Sekretaris Bidang Hukum dan HAM DPD AMPI Sidrap, Jumran, S.H., secara tegas menyatakan bahwa adanya perombakan struktural atau pergantian Kepala Keamanan di internal Rutan saat ini terindikasi sebagai upaya “cuci tangan” dan pengaburan tanggung jawab komando.

Bahwa Mutasi Bukan Solusi Hukum. Perubahan jabatan Kepala Keamanan atau staf lainnya di tengah penyidikan tidak akan menghapus dugaan pidana. Jumran, S.H. menegaskan bahwa siapa pun yang menjabat saat nyawa tahanan melayang wajib bertanggung jawab secara hukum, bukan sekadar sanksi administrasi atau mutasi tugas.

Karutan Adalah Penanggung Jawab Mutlak. Berdasarkan hierarki hukum, Kepala Rutan (Karutan) adalah pemegang otoritas tertinggi. Membiarkan Karutan lolos dari status tersangka adalah bentuk ketidakadilan nyata. AMPI mendesak penyidik untuk segera menetapkan Karutan, Kepala Keamanan (saat kejadian), dan Kepala Blok sebagai tersangka atas delik pembiaran dan kelalaian fatal.

DPD AMPI SIDRAP memperingatkan agar tidak ada upaya menjadikan staf rendah sebagai “tumbalkan” untuk menyelamatkan para pejabat struktural. Jika penyidikan tidak menyentuh pimpinan Rutan, maka kredibilitas penegakan hukum di Sidrap patut dipertanyakan.

Pernyataan Keras Jumran, S.H.

“Jangan coba-coba mengelabui publik dengan mutasi jabatan. Hilangnya nyawa manusia di dalam lembaga negara bukan urusan pindah tugas, tapi urusan pidana! Kami tegaskan, Karutan, Kepala Keamanan, dan Kepala Blok adalah pihak yang paling berdosa atas kegagalan pengawasan ini. Mereka harus diseret sebagai tersangka.

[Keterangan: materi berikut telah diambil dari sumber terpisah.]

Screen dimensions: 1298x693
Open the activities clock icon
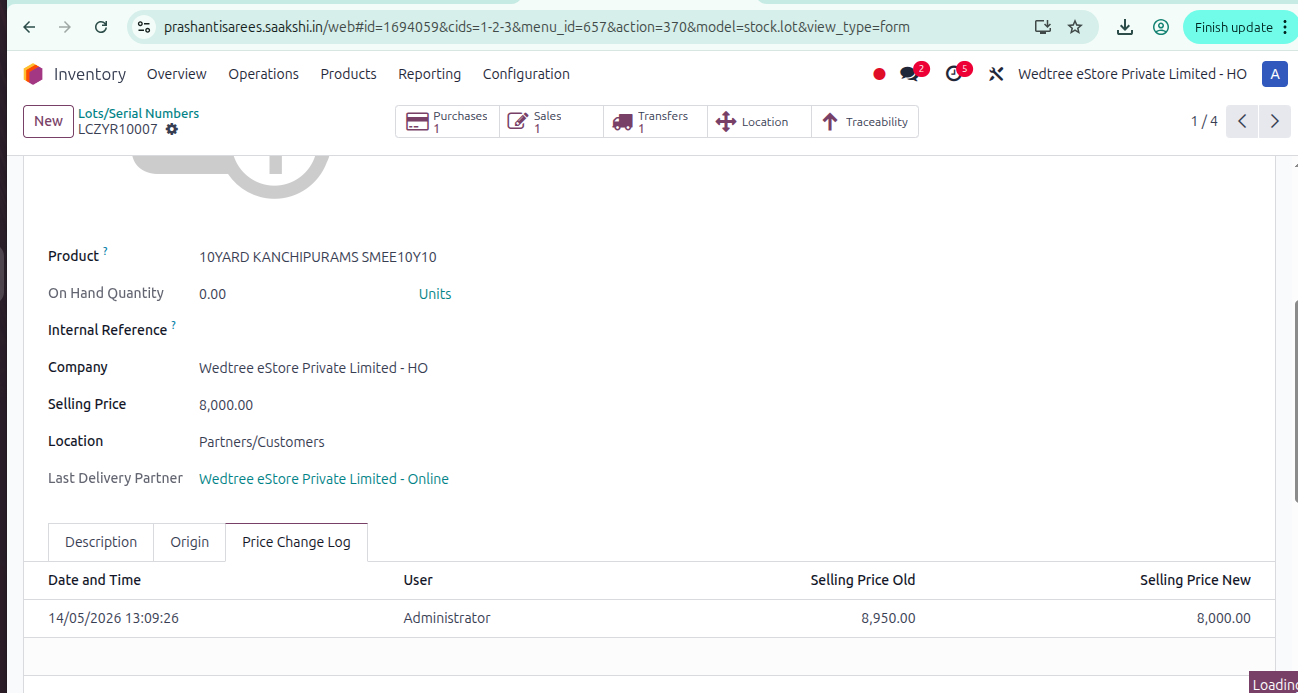[953, 74]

Jika polisi hanya berani menyentuh level bawah, maka kami dari AMPI Sidrap akan mengawal kasus ini dengan gelombang protes yang lebih besar!” tegas Jumran, S.H.

AMPI Sidrap memberikan peringatan kepada Polres Sidrap dan Polda Sulsel untuk bekerja secara objektif dan transparan. Segala bentuk intervensi atau upaya perlindungan terhadap pejabat Rutan harus dihentikan demi tegaknya keadilan bagi keluarga korban.

“Kami tidak butuh perubahan struktur, kami butuh tersangka dari tingkat pimpinan. Hukum tidak boleh tajam ke bawah tapi tumpul ke pejabat!” tutup Jumran.